- WHAT IS REQUIRED
Please set down each line of the material exactly.

- EXERCISE MATERIALS
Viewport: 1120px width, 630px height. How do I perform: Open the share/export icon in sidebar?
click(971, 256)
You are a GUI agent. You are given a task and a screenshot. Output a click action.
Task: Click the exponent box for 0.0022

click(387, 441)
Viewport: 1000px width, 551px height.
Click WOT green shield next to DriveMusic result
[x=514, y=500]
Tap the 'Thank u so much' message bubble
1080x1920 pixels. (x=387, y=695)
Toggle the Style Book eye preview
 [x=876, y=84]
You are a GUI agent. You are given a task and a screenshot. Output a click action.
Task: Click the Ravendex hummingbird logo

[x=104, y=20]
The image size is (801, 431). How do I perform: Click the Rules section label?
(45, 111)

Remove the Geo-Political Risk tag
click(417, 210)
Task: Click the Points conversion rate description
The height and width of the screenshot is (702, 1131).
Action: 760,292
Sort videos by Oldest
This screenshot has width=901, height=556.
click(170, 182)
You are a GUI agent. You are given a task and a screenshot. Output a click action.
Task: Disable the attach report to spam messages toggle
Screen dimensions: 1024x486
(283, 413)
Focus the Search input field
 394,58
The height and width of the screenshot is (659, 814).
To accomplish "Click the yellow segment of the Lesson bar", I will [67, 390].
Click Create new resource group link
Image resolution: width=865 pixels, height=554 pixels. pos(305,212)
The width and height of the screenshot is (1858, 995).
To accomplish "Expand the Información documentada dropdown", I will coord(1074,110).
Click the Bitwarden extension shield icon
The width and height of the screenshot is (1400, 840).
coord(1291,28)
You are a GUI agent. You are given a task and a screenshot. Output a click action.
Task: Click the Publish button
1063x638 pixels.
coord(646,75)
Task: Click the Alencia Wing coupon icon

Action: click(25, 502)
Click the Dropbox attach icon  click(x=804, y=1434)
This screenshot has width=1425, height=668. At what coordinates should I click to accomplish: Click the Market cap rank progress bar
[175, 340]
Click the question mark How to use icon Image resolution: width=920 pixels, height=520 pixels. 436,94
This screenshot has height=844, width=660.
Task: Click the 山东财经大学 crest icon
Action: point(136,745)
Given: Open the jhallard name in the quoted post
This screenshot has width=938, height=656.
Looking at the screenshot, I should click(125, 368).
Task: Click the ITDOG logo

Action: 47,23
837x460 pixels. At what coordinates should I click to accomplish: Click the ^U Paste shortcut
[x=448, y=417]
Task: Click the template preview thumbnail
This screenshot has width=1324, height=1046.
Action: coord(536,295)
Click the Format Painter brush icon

- ANSWER AREA
Viewport: 1120px width, 630px height. How do I perform: Open the share/export icon in sidebar?
click(971, 256)
You are a GUI agent. You are given a task and a screenshot. Output a click action.
Task: Click the exponent box for 0.0022

click(387, 441)
Viewport: 1000px width, 551px height.
Click WOT green shield next to DriveMusic result
[x=514, y=500]
Tap the 'Thank u so much' message bubble
1080x1920 pixels. (x=387, y=695)
Toggle the Style Book eye preview
 [x=876, y=84]
You are a GUI agent. You are given a task and a screenshot. Output a click action.
Task: Click the Ravendex hummingbird logo

[x=104, y=20]
The image size is (801, 431). How do I perform: Click the Rules section label?
(45, 111)

Remove the Geo-Political Risk tag
click(417, 210)
Task: Click the Points conversion rate description
The height and width of the screenshot is (702, 1131).
Action: 760,292
Sort videos by Oldest
This screenshot has width=901, height=556.
click(170, 182)
You are a GUI agent. You are given a task and a screenshot. Output a click action.
Task: Disable the attach report to spam messages toggle
Screen dimensions: 1024x486
(283, 413)
Focus the Search input field
 394,58
The height and width of the screenshot is (659, 814).
To accomplish "Click the yellow segment of the Lesson bar", I will [67, 390].
Click Create new resource group link
Image resolution: width=865 pixels, height=554 pixels. pos(305,212)
The width and height of the screenshot is (1858, 995).
To accomplish "Expand the Información documentada dropdown", I will coord(1074,110).
Click the Bitwarden extension shield icon
The width and height of the screenshot is (1400, 840).
coord(1291,28)
You are a GUI agent. You are given a task and a screenshot. Output a click action.
Task: Click the Publish button
1063x638 pixels.
coord(646,75)
Task: Click the Alencia Wing coupon icon

Action: click(25, 502)
Click the Dropbox attach icon  click(x=804, y=1434)
This screenshot has width=1425, height=668. At what coordinates should I click to accomplish: Click the Market cap rank progress bar
[175, 340]
Click the question mark How to use icon Image resolution: width=920 pixels, height=520 pixels. 436,94
This screenshot has height=844, width=660.
Task: Click the 山东财经大学 crest icon
Action: point(136,745)
Given: Open the jhallard name in the quoted post
This screenshot has width=938, height=656.
Looking at the screenshot, I should click(125, 368).
Task: Click the ITDOG logo

Action: 47,23
837x460 pixels. At what coordinates should I click to accomplish: Click the ^U Paste shortcut
[x=448, y=417]
Task: Click the template preview thumbnail
This screenshot has width=1324, height=1046.
Action: coord(536,295)
Click the Format Painter brush icon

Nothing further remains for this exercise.